“Mom!” Nico warned, feeling equally sullen.
He didn’t know why she was pouting. He was the wounded party here.
“I see where you get it from now,” Mal murmured, his amusement obvious.
Nico didn’t take his eyes off the screen as he jabbed two fingers into Mal’s sore ribs, satisfied when he earned a pained grunt.
His mother sighed. “Fine. We met three weeks ago, while I was on vacation with Mr. Big. I wandered into his furniture store and it was love at first sight.”
“Oh, Mom.” Nico groaned. “Three weeks? You’ve known this guy for three weeks, and now, you’re just gonna—what?—live in Peru?”
“No, of course not,” she said, as if that notion was somehow more ridiculous than the rest of their conversation. “We’ll be living in Ecuador. That’s where we met. That’s where his business is. Quito, specifically. It’s so beautiful there. We have the cutest little bungalow. Our own little love nest.”
“I think I’m going to be sick,” Nico muttered.
Her face fell. “You should be happy for me, angel. I’m in love. Finally.”
Nico scoffed. “You just told me that you’re in the jungles of Peru with a man you met—and married—three weeks ago. That’s not love, it’s the start of a fucking Dateline episode. He’s probably already got thirty life insurance policies on you. You’re gonna get yeeted off a cliff, and he’s gonna tell everyone you were eaten by a snake or crocodile or something.” He looked at Mal. “Are there crocodiles in Peru?”
Mal nodded, giving him a thumbs up. “Yep.”
Knowing he was right weirdly made him feel slightly better. Until the driver snickered.

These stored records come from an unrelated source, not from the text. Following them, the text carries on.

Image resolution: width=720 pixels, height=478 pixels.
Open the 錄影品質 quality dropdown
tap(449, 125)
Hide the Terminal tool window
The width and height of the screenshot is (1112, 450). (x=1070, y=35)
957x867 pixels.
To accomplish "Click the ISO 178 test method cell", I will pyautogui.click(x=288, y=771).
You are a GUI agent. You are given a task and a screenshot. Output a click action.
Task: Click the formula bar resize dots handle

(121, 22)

Nico tipped the phone away from his face to lock eyes with the man. He didn’t look much older than Nico. “Laugh it up. We haven’t tipped you yet, Chuckles.”
Nico got a small sense of satisfaction from watching the man’s face fall in the reflection.

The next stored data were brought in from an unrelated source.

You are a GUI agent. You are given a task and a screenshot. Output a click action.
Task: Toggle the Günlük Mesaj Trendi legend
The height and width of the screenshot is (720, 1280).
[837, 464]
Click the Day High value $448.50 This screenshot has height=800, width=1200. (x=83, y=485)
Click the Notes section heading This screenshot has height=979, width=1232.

“Oh, hi,” he heard his mom say. “Who are you?”
Nico jolted. He’d pointed the phone directly at Mal, who was waving at the screen. “Malachi. I’m his?—”
Nico jerked the camera back to himself. “Don’t talk to him. Talk to me.”

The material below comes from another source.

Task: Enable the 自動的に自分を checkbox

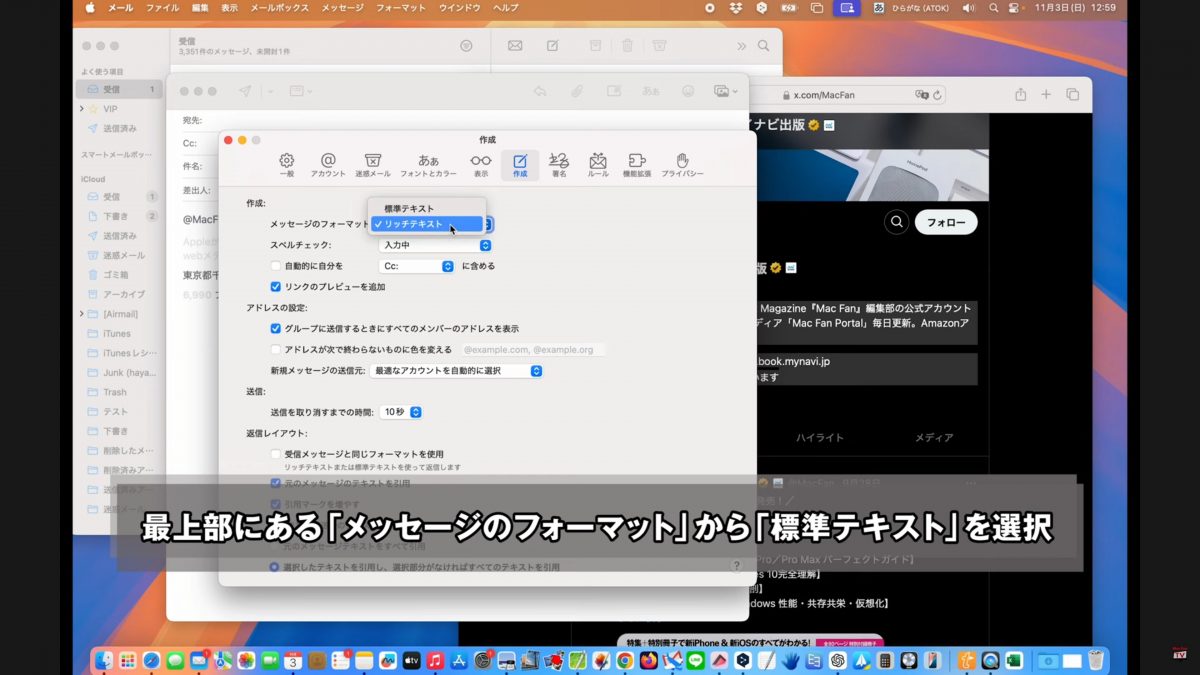Action: (x=276, y=266)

“That’s Malachi? Your ‘roommate’?” she air-quoted. “I can see why you’re sharing a bed. He’s gorgeous, angel. Tell me you’ve locked that down already. You know what they say about dancers, right?”
Nico had no clue what they said about dancers. He didn’t care. “Mom, this isn’t about him or me. What are you doing in the jungles of Peru? Tell me you’re going to a large resort with lots of witnesses, please?”
The picture glitched, but he still managed to catch her exasperated eye-roll. “We’re going to a malocas in Pucallpa to visit a shaman.”
“Of course. How stupid of me. What else would two middle-aged people do on their honeymoon?”
“Did you just call me…middle-aged? That’s just mean,” she said.
Nico was definitely dreaming. There was no way that his mother was actually giving up her bougie life of Gucci and Prada to marry an Ecuadorian carpenter and go traipsing around the middle of a rainforest.
“What do you need a shaman for?” he asked, bewildered.
“For the ceremony,” she said.
He looked at Mal, a throbbing starting behind his right eye. “What ceremony? You said you’re already married.”
“The ayahuasca ceremony, silly,” she cried. “When Eddie did it a year ago, he said it was life-changing.”
Nico didn’t know whether to laugh or cry. “Ayahuasca? You’re telling me you’re going to Peru to do drugs with a virtual stranger? For your honeymoon? Are you dying or something? Are you just…acting out? Going through a rebellious phase?”
She tilted her head, giving him a stern look. “Which of us is the parent here?”
“You tell me, woman. I’m not the one who just upended their entire life to go trip balls in a jungle filled with a thousand different animals that could kill and eat you…including your new husband.”
She laughed, seemingly delighted at the thought of being murdered. “Relax, angel face. You’re gonna give yourself a stroke. It’s all going to be fine.”